- _Set exercise_
Copy the records starting at the line that contains "Open the Todas Disciplinas dropdown" and ending at the line that contains "[x=407, y=55]", swapping in "side panel" wherever "sidebar" appears and changing nothing else.

((

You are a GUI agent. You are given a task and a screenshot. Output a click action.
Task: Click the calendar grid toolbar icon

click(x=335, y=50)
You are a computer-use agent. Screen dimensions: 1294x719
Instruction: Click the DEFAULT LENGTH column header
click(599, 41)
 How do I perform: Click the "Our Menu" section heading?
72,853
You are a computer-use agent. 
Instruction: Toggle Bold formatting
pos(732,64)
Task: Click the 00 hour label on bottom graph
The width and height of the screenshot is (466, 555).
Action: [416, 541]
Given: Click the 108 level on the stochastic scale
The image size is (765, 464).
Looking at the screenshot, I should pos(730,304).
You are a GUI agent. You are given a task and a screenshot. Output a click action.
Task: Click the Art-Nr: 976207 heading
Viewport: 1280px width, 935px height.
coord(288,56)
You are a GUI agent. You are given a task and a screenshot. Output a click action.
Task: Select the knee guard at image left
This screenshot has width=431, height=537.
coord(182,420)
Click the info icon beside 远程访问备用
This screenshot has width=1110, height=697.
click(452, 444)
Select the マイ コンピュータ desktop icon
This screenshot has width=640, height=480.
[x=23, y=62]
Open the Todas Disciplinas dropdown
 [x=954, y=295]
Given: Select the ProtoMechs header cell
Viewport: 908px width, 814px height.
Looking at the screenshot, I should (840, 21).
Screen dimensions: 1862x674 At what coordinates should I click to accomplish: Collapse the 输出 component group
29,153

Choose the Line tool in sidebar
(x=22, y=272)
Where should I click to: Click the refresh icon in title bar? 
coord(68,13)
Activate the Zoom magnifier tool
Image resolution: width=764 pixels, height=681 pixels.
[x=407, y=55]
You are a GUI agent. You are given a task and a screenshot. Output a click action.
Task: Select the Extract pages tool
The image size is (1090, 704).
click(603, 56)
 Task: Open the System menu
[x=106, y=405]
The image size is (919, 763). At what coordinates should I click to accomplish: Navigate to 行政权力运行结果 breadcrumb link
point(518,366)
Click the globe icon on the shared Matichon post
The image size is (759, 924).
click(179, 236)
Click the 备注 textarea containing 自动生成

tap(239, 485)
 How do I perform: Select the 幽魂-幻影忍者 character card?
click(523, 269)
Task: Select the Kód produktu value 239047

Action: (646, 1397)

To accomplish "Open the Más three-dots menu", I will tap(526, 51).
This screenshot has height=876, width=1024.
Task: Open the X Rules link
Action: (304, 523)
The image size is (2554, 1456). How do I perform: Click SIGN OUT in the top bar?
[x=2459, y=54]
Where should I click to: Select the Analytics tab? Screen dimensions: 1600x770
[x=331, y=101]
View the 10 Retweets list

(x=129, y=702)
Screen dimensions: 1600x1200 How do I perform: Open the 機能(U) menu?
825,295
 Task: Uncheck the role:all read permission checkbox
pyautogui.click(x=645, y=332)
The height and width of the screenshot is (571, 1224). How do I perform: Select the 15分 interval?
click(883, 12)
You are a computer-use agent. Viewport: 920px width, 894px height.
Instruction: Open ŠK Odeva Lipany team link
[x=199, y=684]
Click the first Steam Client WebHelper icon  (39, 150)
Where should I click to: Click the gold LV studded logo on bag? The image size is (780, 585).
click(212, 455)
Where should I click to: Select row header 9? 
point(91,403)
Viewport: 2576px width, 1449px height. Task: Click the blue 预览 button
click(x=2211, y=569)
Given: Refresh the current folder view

))

- _Response_
Open the Todas Disciplinas dropdown
 [x=954, y=295]
Given: Select the ProtoMechs header cell
Viewport: 908px width, 814px height.
Looking at the screenshot, I should (840, 21).
Screen dimensions: 1862x674 At what coordinates should I click to accomplish: Collapse the 输出 component group
29,153

Choose the Line tool in side panel
(x=22, y=272)
Where should I click to: Click the refresh icon in title bar? 
coord(68,13)
Activate the Zoom magnifier tool
Image resolution: width=764 pixels, height=681 pixels.
[x=407, y=55]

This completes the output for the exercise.